* [PROBLEM TO WORK ON]
Copy out each of the entries below word for word.

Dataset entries

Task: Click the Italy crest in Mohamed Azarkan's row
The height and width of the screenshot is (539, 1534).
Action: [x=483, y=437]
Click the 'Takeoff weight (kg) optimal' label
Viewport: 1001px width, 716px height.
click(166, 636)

* [CORRECT RESULT]
Task: Click the Italy crest in Mohamed Azarkan's row
The height and width of the screenshot is (539, 1534).
Action: [x=483, y=437]
Click the 'Takeoff weight (kg) optimal' label
Viewport: 1001px width, 716px height.
click(166, 636)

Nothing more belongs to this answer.